The designers at Paris Menswear a/w ’12 fashion week put their unique stamp on the dominating trends already seen in Milan. From leather accents to outlandish reinterpretations of classic styles, the Paris collections were unabashed and at their best.
Statement leather and leather details were seen everywhere. YSL featured the material in lapels, turtlenecks and even shoulders, which were patched in soft black leather. Dark skin treated sleeves melted into Alexander McQueen’s zip-up wool bomber jacket, while Acne featured malleable leather shirts and Phillip Lim chose dense and heavy leather for his hip-length vest and jumper. Unexpected texture made its way in via quilting techniques in Christian Dior’s olive brown parka and Balmain’s skinny leather trousers with quilted knee patches, which were paired with strong blue pea-coats.
Designers also delivered exceptional interpretations of the gentleman’s suit, which went beyond classic ideals.
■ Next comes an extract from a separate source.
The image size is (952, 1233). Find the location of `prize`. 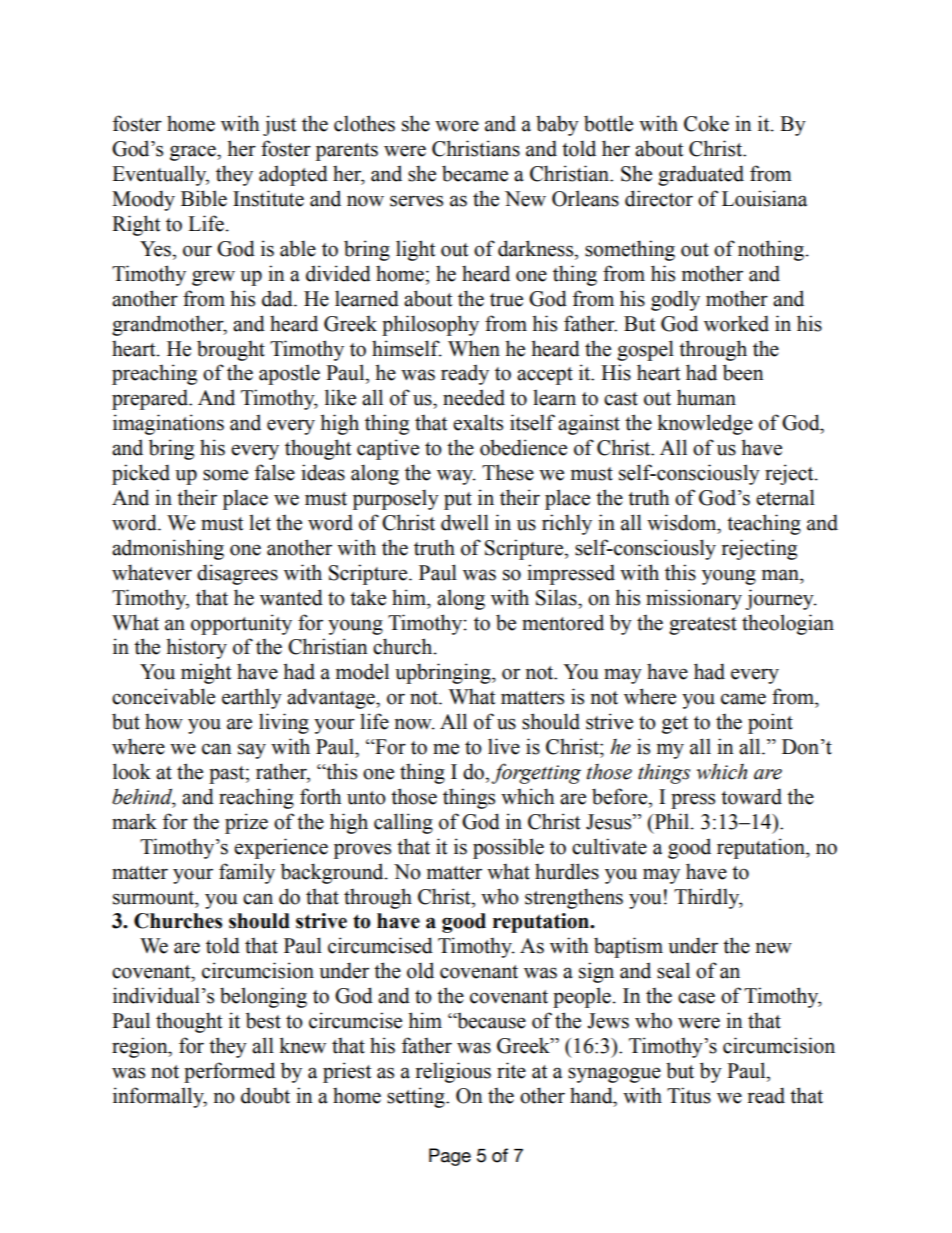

Sarah Burton’s double-breasted three-piece suit in crisp white pinstripes was a success, as was the shorts suit presented at Raf Simons. Jean Paul Gaultier took a deconstruction approach, layering jacket vests over cummerbunds, collars and lapels. Influenced by Marine suits, Thierry Mugler’s Nicola Formachetti focused on tailoring and construction by minimizing (or removing) details such as pockets and lapels. Military nuances were also seen at Hermes, where sophisticated charcoal suits resembled uniforms and were accompanied by belted coats in leather and exotic skins.
As always, Paris also upheld its reputation for breaking and making trends. Thom Browne’s sinister collection of punks versus jocks introduced exaggerated quarterback shoulders, devilish spiked masks and schnauzer prints. Lanvin’s eye-catching jailhouse looks featured high-waist trousers, puffed jumpers and wide navy stripes cut across orange coats, blazers and pleated pants. Yohji Yamamoto’s real life models donned pauper ensembles (layers of oversized red silk, wide wool suits and padded overcoats with blanket scarves). Rei Kawakuba presented an androgynous libertarian collection for Comme des Garçons that was filled with tailored coats in polka-dot and floral prints. Henrik Vibsgov’s affluent hippy collection included mature deep v-neck cardigans in printed knits and slouching trousers with tapered ankles and zip decals. And Junya Wantanabe’s a/w ’12 collection, entitled “Work,” was by far the most relaxed with country inspired flannel shirts and colorful suspenders holding up heavy dark denim.